El premio Nobel ha dicho que sí para no tener que extenderse.
—Y ¿están bien?
Él hace un gesto ambiguo.
—Dígame títulos a ver si me suenan. Yo leo mucho. Me encanta
leer, pero no tengo tiempo.
—Ah, eso está muy bien. ¿Y qué lee?—El hombre se lo pregunta
para tratar de cambiar de tema.
—¡Buá! ¡De todo! Ahora me he bajado uno de crecimiento
personal, en pdf. Ah... Lo tengo aquí, en la taquilla. No me acuerdo del título
exactamente. Es que yo, para los títulos...
Va hasta la taquilla y vuelve con unos folios encuadernados:
—Éste. Eso: No le
llames más. ¿Lo conoce?
—No. No, no.
—Está muy bien. Lo ha escrito una chica que sale en el
programa, que es sexóloga.
—Ah.
—A ver. Es muy útil. Te quita la dependencia emocional que
puedas tener por una ex pareja.
—Ajá...
—Venga, dígame un título de un libro suyo, que me lo voy a
bajar. Para cuando me termine éste.
—Ya se lo enviaré, no se preocupe.
—Pero ¡si no sabe mi nombre! Ahora se lo apunto. Laura Piris,
me llamo.
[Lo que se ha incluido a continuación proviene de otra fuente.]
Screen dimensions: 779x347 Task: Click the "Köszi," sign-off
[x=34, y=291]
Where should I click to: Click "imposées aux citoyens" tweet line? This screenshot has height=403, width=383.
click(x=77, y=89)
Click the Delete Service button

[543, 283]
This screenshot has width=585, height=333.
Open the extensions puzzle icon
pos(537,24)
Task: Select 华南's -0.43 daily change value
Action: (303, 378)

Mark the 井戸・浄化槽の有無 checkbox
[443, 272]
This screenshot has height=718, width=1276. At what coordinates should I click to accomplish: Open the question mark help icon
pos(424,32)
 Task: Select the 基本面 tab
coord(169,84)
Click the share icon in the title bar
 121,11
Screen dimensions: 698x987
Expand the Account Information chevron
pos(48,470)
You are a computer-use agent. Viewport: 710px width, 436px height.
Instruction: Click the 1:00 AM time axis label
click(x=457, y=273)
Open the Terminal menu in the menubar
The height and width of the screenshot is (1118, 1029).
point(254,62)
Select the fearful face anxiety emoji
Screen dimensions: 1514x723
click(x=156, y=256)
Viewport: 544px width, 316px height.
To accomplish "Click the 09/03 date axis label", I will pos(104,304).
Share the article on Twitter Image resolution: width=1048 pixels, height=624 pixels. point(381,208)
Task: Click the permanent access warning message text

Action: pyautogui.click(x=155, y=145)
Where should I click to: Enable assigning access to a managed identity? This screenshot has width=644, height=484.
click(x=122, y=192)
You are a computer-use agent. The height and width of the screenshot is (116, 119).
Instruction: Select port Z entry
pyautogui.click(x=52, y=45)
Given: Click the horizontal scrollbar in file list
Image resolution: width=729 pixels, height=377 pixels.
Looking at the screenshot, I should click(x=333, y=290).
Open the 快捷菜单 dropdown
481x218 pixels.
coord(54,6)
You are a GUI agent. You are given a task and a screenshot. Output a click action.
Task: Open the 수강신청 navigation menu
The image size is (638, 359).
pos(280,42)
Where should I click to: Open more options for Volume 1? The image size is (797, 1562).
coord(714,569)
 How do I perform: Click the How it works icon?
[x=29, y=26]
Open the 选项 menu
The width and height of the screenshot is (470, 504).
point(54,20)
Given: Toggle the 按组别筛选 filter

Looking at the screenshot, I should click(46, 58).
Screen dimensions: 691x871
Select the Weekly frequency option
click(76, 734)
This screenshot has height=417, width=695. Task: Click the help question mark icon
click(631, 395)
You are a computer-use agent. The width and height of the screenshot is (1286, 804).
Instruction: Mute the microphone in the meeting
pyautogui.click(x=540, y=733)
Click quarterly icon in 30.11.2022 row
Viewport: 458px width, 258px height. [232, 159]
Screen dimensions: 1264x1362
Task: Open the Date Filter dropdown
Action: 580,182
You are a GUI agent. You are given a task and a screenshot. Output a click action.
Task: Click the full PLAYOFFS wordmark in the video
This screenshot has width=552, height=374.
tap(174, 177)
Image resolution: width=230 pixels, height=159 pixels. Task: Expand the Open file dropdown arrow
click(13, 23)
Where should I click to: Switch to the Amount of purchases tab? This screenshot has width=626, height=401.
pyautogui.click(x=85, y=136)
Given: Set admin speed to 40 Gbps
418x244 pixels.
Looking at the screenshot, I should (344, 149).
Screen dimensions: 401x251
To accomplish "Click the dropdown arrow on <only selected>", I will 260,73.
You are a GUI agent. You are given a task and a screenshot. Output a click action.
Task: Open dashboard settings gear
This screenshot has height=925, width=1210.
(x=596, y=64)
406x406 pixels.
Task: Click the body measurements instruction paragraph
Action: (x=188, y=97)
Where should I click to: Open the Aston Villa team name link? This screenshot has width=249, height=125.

Después, después se lo apunto.
—Sí, gracias.
La chica coge una brocha y le colorea las mejillas:
—Pero ¿de qué va el que me enviará?
—Del Holocausto...
—A mí, sobre todo, me gustan los de intriga. ¿Es rollo
intriga, éste?
El hombre hace una mueca de dolor que tanto puede querer
decir que sí como que no.
—Ahora le maquillaré un poquitín las manos...—anuncia la
chica—. ¿Se puede remangar, para que no le manche los puños?
—¡Ah! Sí, sí.
El hombre trata de obedecer pero le tiembla el pulso. Así
pues, ella le ayuda. Pero a medio hacer se interrumpe, admirada.
—¡Joder!—y le clava los ojos en el antebrazo izquierdo—. Pero
¡si tiene un tatuaje! Qué moderno.
Él trata de bajarse la manga, de repente muy incómodo. Se
atraganta.
—¿Qué es? ¿Qué simboliza?
—Un... número...—murmura con un hilillo de voz.
—Un número. Y qué largo.... ¡Qué original!... Yo tengo una
mariquita, pero aquí. —Y se aparta la tira del sujetador para que él pueda
verla.
—Muy bonita...
—A mí me gusta que los tatus no sean muy grandes. Así, como
el que lleva usted, que es superelegante. Que se noten pero que no se noten.
¿Quién se lo ha hecho? ¡Es que me encanta!...
No hay terceras personas. Empar Moliner, 2010.